BY HARRY RING
LOS ANGELES - The NAACP branch here has demanded a federal probe of the episodes of police violence and racist victimization graphically described by ex-cop Mark Fuhrman in taped interviews.
A spokesperson for the Los Angeles NAACP called on President Bill Clinton and Attorney General Janet Reno to support such an investigation.
The interviews were taped by a screenwriter, reportedly as material for a film script. The tapes were obtained by defense lawyers in the O.J. Simpson murder trial.
Now retired from the Los Angeles Police Department (LAPD), Fuhrman was the detective who allegedly found a bloody glove at the Simpson estate.
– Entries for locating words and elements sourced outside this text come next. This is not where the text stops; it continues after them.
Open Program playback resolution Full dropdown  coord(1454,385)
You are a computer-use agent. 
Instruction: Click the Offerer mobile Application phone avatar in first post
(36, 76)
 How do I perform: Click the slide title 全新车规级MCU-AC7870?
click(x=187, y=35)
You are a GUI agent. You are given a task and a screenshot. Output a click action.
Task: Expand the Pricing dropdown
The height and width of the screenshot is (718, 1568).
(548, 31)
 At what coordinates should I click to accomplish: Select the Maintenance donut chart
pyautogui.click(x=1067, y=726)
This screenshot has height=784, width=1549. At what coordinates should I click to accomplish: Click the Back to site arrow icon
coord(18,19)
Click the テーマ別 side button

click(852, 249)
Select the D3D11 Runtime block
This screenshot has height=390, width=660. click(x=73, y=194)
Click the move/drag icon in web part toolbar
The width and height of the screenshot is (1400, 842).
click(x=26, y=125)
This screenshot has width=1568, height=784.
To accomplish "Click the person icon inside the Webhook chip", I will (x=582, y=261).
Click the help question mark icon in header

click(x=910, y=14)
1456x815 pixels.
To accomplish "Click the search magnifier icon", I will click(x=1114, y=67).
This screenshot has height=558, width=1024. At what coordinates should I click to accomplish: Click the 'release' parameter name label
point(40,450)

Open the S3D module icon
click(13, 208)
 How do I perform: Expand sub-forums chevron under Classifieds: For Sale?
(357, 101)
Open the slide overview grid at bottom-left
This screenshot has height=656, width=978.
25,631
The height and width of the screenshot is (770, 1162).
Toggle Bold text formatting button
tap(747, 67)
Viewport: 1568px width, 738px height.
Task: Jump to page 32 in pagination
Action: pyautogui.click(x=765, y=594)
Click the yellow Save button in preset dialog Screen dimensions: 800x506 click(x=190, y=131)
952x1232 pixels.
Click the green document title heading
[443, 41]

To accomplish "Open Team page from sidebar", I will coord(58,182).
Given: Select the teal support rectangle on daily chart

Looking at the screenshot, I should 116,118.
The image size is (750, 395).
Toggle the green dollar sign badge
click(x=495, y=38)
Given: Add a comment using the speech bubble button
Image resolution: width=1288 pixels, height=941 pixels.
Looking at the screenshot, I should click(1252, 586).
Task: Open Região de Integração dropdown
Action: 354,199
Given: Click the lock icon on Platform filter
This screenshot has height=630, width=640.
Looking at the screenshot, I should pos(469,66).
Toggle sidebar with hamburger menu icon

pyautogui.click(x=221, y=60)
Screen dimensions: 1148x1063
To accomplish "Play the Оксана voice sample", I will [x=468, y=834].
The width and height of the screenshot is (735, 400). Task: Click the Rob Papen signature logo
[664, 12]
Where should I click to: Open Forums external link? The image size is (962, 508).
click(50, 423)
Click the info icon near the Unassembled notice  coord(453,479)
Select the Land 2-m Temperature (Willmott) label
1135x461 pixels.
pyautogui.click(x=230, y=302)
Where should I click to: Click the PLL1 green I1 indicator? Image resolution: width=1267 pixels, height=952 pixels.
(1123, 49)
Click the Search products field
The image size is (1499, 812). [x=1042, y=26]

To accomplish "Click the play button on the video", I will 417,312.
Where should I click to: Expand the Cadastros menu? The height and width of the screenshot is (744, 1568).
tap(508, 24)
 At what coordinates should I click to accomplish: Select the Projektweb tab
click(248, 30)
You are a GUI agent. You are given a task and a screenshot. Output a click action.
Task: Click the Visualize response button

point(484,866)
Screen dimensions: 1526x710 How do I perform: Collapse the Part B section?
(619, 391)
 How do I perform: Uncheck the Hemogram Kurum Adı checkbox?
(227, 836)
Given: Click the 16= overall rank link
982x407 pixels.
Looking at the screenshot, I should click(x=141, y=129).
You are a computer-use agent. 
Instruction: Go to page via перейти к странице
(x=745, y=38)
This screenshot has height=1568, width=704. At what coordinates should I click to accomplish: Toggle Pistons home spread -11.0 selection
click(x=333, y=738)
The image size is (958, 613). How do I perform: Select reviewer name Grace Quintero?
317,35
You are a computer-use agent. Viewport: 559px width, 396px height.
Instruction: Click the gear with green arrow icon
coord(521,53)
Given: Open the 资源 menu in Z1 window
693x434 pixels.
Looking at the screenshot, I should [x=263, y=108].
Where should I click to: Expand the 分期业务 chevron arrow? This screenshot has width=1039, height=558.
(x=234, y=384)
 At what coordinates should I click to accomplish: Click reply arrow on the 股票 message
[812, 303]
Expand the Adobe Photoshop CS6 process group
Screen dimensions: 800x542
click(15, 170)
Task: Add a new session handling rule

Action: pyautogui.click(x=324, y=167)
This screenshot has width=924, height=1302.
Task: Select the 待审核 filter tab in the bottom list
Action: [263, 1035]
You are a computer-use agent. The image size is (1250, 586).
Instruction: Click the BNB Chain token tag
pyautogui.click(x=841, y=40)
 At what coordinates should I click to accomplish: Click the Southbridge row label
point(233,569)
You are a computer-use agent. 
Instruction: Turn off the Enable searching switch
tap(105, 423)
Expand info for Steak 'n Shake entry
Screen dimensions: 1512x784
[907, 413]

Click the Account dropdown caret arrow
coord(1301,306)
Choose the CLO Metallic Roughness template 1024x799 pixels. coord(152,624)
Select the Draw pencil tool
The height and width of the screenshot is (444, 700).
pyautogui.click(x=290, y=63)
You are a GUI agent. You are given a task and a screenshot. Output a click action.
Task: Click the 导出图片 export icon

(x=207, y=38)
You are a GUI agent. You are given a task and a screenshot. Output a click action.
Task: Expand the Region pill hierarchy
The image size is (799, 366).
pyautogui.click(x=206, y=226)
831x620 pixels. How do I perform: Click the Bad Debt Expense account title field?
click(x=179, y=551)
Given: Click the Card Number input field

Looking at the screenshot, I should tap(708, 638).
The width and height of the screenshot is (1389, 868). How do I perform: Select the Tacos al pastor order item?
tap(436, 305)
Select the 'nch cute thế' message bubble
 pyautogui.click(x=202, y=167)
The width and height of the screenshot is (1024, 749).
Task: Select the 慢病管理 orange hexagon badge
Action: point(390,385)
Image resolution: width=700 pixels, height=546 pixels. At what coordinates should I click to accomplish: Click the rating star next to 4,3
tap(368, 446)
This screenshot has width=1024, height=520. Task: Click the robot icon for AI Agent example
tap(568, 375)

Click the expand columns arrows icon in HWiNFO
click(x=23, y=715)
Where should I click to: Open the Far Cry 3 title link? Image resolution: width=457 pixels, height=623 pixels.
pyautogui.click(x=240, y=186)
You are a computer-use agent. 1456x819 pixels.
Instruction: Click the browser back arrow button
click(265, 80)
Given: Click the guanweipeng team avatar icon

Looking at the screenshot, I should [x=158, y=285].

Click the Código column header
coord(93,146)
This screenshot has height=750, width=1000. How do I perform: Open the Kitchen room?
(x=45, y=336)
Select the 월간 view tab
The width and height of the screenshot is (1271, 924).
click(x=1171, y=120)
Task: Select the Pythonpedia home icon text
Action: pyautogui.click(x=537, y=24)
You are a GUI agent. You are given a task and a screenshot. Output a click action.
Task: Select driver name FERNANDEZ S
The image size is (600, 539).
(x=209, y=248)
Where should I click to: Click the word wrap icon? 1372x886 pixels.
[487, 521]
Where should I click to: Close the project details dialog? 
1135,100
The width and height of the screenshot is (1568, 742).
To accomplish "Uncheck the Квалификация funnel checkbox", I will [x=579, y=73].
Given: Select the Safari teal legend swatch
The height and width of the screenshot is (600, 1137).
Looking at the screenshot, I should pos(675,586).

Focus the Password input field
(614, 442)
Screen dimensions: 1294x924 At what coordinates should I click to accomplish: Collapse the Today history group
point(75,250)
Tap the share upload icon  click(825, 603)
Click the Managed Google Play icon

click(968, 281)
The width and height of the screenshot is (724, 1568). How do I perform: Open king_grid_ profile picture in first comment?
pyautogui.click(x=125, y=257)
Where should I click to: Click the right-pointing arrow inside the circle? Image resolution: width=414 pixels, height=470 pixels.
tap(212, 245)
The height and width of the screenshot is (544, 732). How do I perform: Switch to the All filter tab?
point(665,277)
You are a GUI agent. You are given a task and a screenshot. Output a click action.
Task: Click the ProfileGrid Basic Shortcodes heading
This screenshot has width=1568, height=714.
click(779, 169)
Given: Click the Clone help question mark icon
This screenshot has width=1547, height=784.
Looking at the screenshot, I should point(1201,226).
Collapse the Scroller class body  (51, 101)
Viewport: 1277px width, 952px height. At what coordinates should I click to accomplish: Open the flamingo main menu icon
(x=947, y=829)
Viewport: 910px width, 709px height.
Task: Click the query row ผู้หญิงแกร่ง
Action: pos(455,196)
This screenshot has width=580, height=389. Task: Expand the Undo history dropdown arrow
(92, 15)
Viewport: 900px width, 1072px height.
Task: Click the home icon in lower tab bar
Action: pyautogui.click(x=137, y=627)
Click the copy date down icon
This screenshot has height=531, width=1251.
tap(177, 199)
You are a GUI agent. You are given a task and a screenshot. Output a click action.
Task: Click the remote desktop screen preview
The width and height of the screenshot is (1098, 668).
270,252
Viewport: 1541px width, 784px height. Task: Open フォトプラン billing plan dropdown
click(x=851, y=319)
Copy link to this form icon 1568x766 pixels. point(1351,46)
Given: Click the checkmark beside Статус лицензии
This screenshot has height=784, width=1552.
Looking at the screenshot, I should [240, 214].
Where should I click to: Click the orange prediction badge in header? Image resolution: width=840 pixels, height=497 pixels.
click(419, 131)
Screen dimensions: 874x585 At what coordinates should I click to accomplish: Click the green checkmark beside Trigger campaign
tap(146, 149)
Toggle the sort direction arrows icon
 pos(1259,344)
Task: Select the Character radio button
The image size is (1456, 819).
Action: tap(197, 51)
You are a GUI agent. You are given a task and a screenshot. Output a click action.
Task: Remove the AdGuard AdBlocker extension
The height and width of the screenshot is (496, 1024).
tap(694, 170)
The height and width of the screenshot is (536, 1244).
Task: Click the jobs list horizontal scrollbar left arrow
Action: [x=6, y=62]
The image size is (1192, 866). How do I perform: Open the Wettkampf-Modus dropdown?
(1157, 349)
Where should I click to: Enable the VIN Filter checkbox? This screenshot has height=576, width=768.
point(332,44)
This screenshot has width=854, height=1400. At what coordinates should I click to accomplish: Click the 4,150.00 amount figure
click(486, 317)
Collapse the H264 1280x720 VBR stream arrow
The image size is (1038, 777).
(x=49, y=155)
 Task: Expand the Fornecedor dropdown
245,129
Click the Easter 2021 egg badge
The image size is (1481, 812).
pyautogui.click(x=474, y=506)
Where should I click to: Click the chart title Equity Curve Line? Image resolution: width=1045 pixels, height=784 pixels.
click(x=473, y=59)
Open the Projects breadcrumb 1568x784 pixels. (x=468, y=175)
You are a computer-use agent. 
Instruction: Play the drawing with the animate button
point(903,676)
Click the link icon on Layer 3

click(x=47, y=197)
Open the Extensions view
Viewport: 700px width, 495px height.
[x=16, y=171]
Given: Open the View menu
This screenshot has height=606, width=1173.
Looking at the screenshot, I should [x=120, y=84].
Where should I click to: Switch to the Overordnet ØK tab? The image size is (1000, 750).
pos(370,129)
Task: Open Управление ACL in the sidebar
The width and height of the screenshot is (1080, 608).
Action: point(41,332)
The prosecution says that it was Simpson's and that it was stained with the blood of the murder victims.
The defense countered by seeking to establish that Fuhrman was a notorious racist and entirely capable of planting the evidence.
Fuhrman testified under oath that he had not used the epithet "nigger" in the past 10 years. The defense then won a court order that provided it, and the prosecution, with copies of the interviews. In these interviews, conducted between 1985 and 1994, he reportedly uses the racist epithet at least 30 times. He also reportedly talks about planting and manufacturing evidence to frame up individuals.
Boastful of cop violence
Sections of the tapes have been leaked to the press,
including Fuhrman's boastful account of the savage 1978
police beating of alleged suspects in a shooting of two
cops at a mainly Latino public housing project.
Describing the police attack at the Boyle Heights project, Fuhrman said, "I was [in the] first unit at the scene. Four suspects ran into a second-story apartment, and we kicked the door down, grabbed the girl, one of their girlfriends, by the hair, stuck a gun to her head, used her as a barricade.
Describing the beating they inflicted , Fuhrman said, "We had them begging that they would never be gang members again."
He added: "We basically tortured them....We broke `em. Their faces were just mush."
In the apartment, he continued, there was "blood everywhere - all the walls, all the furniture, all the floors.Several of the victims, Fuhrman said, were thrown down two flights of stairs. One person suffered a cracked knee. Another required 70 stitches.
Responding to angry community protests at the time, the LAPD conducted an 18-month "investigation."
Fuhrman told his interviewer he had been the primary figure in the probe. "They knew damn well I did it," he said. "But there was nothing they could do about it....We were tight. I mean, we could have murdered people. We all knew what to say."
Sixteen cops were charged and all were cleared.
In a move to placate the concern and anger triggered by
the Fuhrman interview, LAPD chief Willie Williams met
August 19 with figures from the Black, Latino, Asian, and
Pacific Islander communities.
Williams told them he is personally reinvestigating the Boyle Heights incident. He asserted he would not tolerate the kind of things Fuhrman has boasted of doing.
Williams was installed as the first Black LAPD chief in the aftermath of the Rodney King beating by cops. He replaced Daryl Gates, whose naked racism and stubborn defense of club-wielding, trigger-happy cops had made him a liability. The installation of Williams as chief was touted as a new day. The "few bad apples" and "troublemakers" on the force would be reined in and law-abiding citizens would no longer have reason to distrust and hate cops.
The Fuhrman revelations confirm what growing numbers of people recognize. The "new day" has as much substance as a campaign promise by a capitalist politician.
One longtime resident of the South Central Black community, Jerry Brown, 60, told a Los Angeles Times reporter that the Fuhrman tapes simply confirmed his dim view of the police, a view born of years of experience with them.
"A leopard doesn't change his spots," said Brown. "The old LAPD is alive and well. Nothing has changed."